L’intérêt de la définition du Lean Canvas est qu’il vous force à répondre à des questions et points clés, qui sont principalement les suivants:
- La proposition de valeur (Unique Value Proposition)
- Les fonctionnalités principales (Features)
- Le problème sous-jacent (Problems)
- Le marché (Markets)
- La solution (Solution)
- Les canaux de distributions (Channels)
- Les sources de revenus (Revenue Streams)
- Les typologies de clients ciblés (Customer Segment)
- Les risques externes (External risks)
- Les indicateurs clés (Key performance indicators/Key metrics)
- Les coûts de structure (Cost structure)
- La barrière à l’entrée (Unfair advantage)
Comme vous pouvez le constater, pour répondre à ces différentes questions, tous les acteurs du projet son requis. Les différents départements seront ainsi aménés à partager leurs points de vue et leurs intérêts. Cet atelier de réalisation du Canvas sera le moyen parfait pour fédérer les équipes et éviter des futurs conflits ou incompréhensions liées à une mauvaise communication. Pour rendre cet atelier plus ludique, je vous conseille d’imprimer le canvas en format poster et de le coller sur un mur ou alors de le redessiner en grand sur tableau blanc. Chaque groupe pourra y accoler des posts-it, tout comme sur un Kanban Agile et exposer ses pensées et idées au reste de l’auditoire.

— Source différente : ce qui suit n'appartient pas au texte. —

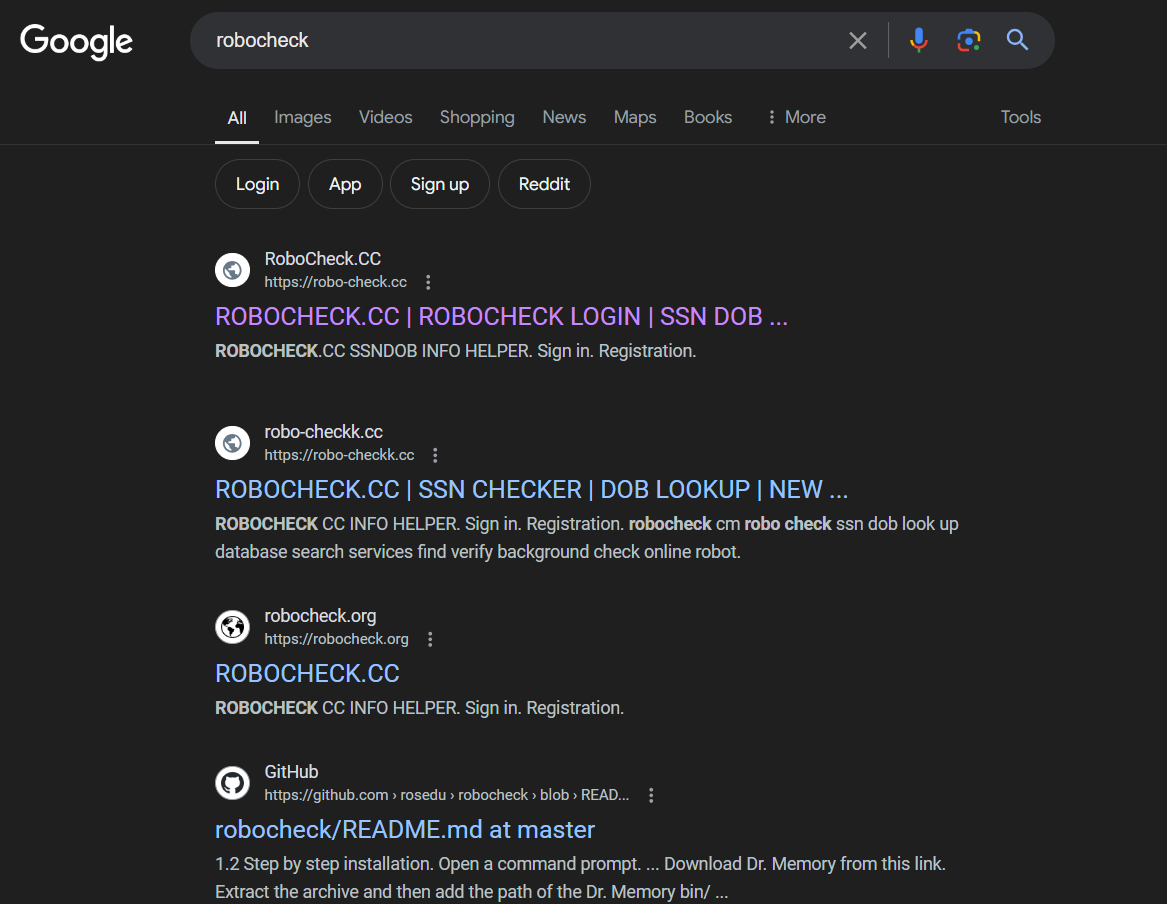This screenshot has height=904, width=1167.
Task: Start a voice search with the microphone
Action: click(x=918, y=41)
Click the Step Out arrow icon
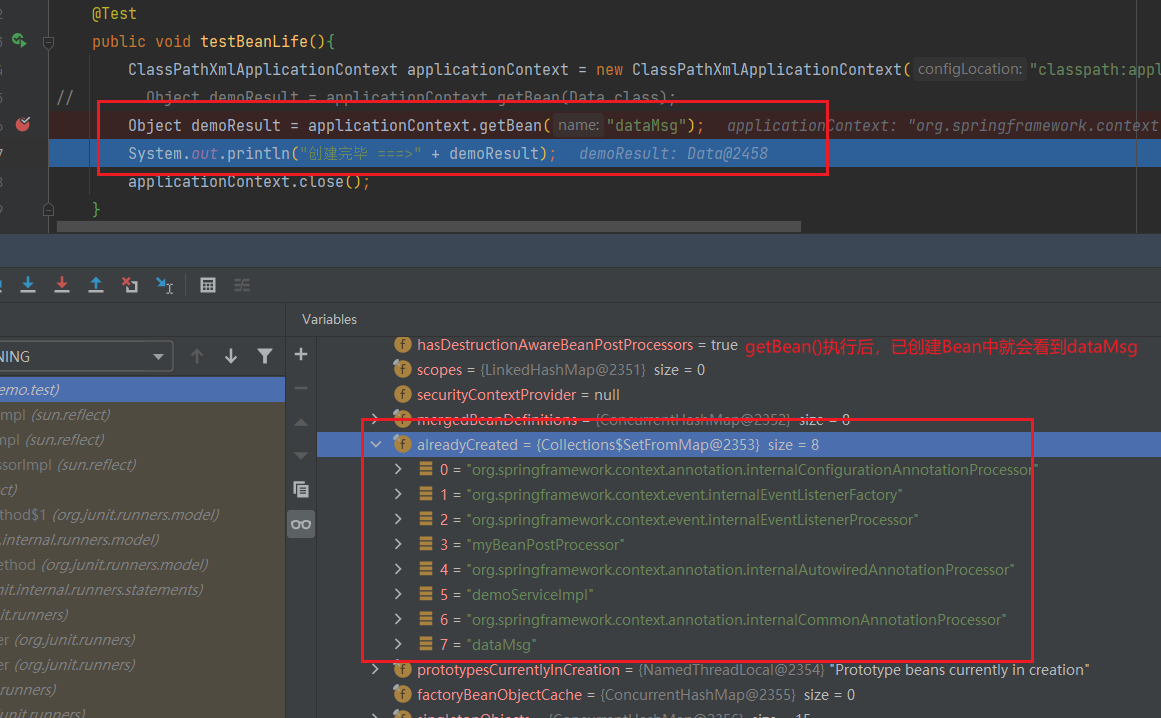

De plus, le format léger du Canvas (une seule page) vous permettra, à l’issue de l’atelier, de facilement le partager ou de mettre à jour vos hypothèses à n’importe quel moment. Cette caractéristique est primordiale, elle vous offre de la flexibilité. Si les discussions et les échanges avec votre audience vous amènent à pivoter légèrement votre projet, la mise à jour du Canvas sera aisé.
Conclusion
Si vous êtes arrivés jusqu’ici dans l’article, vous l’aurez compris, la communication entre les différents départements est déterminante pour donner le plus de chance de succès à un projet. La communication avec sa future audience est également clé pour valider l’intérêt que portent vos futurs utilisateurs à votre projet.
Cela vous permettra à la fois, de minimiser les risques d’échecs mais aussi d’offrir le niveau maximum de satisfaction à l’audience ciblée.
La méthodologie “Lean Startup” est une cousine pas très lointaine des méthodes Agiles, elle est hautement compatible avec la souplesse et la dynamique qu’apporte l’agilité à tout projet. Ainsi, mixer les bonnes pratiques de l’une et de l’autre est un très bon moyen de donner le plus de chances de réussite à votre projet.
Ceci étant dit, je vous souhaite à tous, de très bons projets futurs.
Bonne introduction 😉
Une petite citation d’Eric Ries et Ash Mauria aurait été sympathique pour eux ..
Merci Sébastien. Effectivement, j’ai d’ailleurs « Running Lean » d’Ash Maurya, en exemplaire dédicacé, posé en ce moment sur ma table de chevet comme lecture du soir! Je le recommande fortement à tous les amateurs de la méthodologie Lean Startup. La méthode y est parfaitement bien décrite avec des cas d’utilisation plus que détaillés.